**Required actions**
- 1) Summarize the Patelski v. Cady decision in two sentences.
- 2) List every verdict that the Patelski v. Cady decision says was submitted to the jury.
- 3) From the Patelski v. Cady decision, copy everything from "Robert W. Warren, Atty." down to "to the petition.".

Patelski v. Cady, 70-C-121.

Decision Date08 June 1970
Docket NumberNo. 70-C-121.,70-C-121.
Citation313 F. Supp. 1268
PartiesLeroy PATELSKI, Petitioner, v. Elmer O. CADY, Warden, Respondent.
CourtU.S. District Court — Eastern District of Wisconsin

Leroy Patelski, pro se.

Robert W. Warren, Atty. Gen., by William A. Platz, Asst. Atty. Gen., Madison Wis., for respondent.

DECISION and ORDER

MYRON L. GORDON, District Judge.

The petitioner seeks a writ of habeas corpus for his release from the Wisconsin state prison at Waupun. He has also moved for the appointment of counsel.

The Wisconsin supreme court denied his petition for habeas corpus in an unreported opinion, No. 70-31. Permission to file in forma pauperis has been granted in the present action, and the state has filed a return to the petition.

Mr. Patelski is currently serving a term of imprisonment for 25 years. He was charged with first degree murder while committing a robbery. The case was submitted to a jury on four verdicts: guilty of murder in the first degree, in the second degree, in the third degree, or not guilty. No separate verdict was submitted with respect to the robbery.

The petitioner was convicted of murder in the third degree. The court sentenced him to a term of imprisonment for 25 years, indicating that 10 years were for the underlying felony and 15 years were for the resulting death.

The petitioner attacks the 10 year portion of the sentence as either excessive or based upon an assumed felony for which he had not been charged:

"The said ten (10) year sentence was added for no known criminal offense. Nor had petitioner been charged, informed against or found guilty of any felony upon which said sentence could be lawfully imposed."

In my opinion, the petitioner's claim is without merit. Section 939.66 (2), Wis.Stats., provides:

"939.66 Conviction of Included Crime Permitted. Upon prosecution for a crime, the actor may be convicted of either the crime charged or an included crime, but not both. An included crime may be any of the following:
"(2) A crime which is a less serious type of criminal homicide than the one charged."

**Listed records**

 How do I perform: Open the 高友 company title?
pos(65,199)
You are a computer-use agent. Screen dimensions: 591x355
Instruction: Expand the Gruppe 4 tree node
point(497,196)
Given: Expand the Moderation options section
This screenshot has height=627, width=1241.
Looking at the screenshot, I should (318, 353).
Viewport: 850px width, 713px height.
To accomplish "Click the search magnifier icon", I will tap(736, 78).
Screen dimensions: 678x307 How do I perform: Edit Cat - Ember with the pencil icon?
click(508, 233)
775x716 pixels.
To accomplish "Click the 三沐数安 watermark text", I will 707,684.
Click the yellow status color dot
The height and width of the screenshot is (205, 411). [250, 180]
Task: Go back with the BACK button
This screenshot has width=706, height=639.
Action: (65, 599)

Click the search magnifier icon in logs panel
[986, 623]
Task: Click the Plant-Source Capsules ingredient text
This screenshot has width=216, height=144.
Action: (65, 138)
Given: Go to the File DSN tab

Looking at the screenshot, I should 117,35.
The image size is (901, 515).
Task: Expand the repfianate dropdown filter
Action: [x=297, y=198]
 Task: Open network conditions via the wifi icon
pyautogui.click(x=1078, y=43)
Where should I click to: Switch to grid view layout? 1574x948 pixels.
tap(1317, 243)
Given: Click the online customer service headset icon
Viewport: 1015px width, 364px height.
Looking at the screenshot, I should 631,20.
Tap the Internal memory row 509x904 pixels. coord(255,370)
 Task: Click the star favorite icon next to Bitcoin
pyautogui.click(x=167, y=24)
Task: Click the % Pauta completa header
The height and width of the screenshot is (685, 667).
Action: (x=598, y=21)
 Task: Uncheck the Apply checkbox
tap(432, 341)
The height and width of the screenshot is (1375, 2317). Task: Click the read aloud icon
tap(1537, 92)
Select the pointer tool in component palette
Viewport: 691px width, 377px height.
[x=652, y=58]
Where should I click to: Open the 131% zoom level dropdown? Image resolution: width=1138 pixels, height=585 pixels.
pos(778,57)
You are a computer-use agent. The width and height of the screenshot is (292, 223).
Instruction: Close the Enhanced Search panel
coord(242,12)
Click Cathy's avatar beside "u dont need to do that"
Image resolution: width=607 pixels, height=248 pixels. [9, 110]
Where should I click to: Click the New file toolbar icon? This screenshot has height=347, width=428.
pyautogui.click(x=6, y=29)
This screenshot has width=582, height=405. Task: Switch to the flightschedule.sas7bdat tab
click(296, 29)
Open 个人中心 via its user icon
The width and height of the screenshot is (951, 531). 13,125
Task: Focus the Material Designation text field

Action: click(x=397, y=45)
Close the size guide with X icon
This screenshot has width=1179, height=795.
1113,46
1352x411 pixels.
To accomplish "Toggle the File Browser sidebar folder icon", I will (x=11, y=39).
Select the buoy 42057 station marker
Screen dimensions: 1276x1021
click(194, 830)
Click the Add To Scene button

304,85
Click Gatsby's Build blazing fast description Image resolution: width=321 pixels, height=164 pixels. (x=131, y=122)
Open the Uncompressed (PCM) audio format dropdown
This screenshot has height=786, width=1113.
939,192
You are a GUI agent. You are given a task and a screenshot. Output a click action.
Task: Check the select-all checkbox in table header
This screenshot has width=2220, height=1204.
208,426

**Answers to the tasks**
- 1) Leroy Patelski, who is serving a 25-year term in the Wisconsin state prison at Waupun after being convicted of murder in the third degree, seeks a writ of habeas corpus and has moved for the appointment of counsel. He attacks the 10-year portion of his sentence as either excessive or based on a felony he was never charged with, but District Judge Myron L. Gordon finds the claim without merit and cites Section 939.66 (2), Wis.Stats.

- 2)
- Guilty of murder in the first degree
- Guilty of murder in the second degree
- Guilty of murder in the third degree
- Not guilty

- 3)
Robert W. Warren, Atty. Gen., by William A. Platz, Asst. Atty. Gen., Madison Wis., for respondent.

DECISION and ORDER

MYRON L. GORDON, District Judge.

The petitioner seeks a writ of habeas corpus for his release from the Wisconsin state prison at Waupun. He has also moved for the appointment of counsel.

The Wisconsin supreme court denied his petition for habeas corpus in an unreported opinion, No. 70-31. Permission to file in forma pauperis has been granted in the present action, and the state has filed a return to the petition.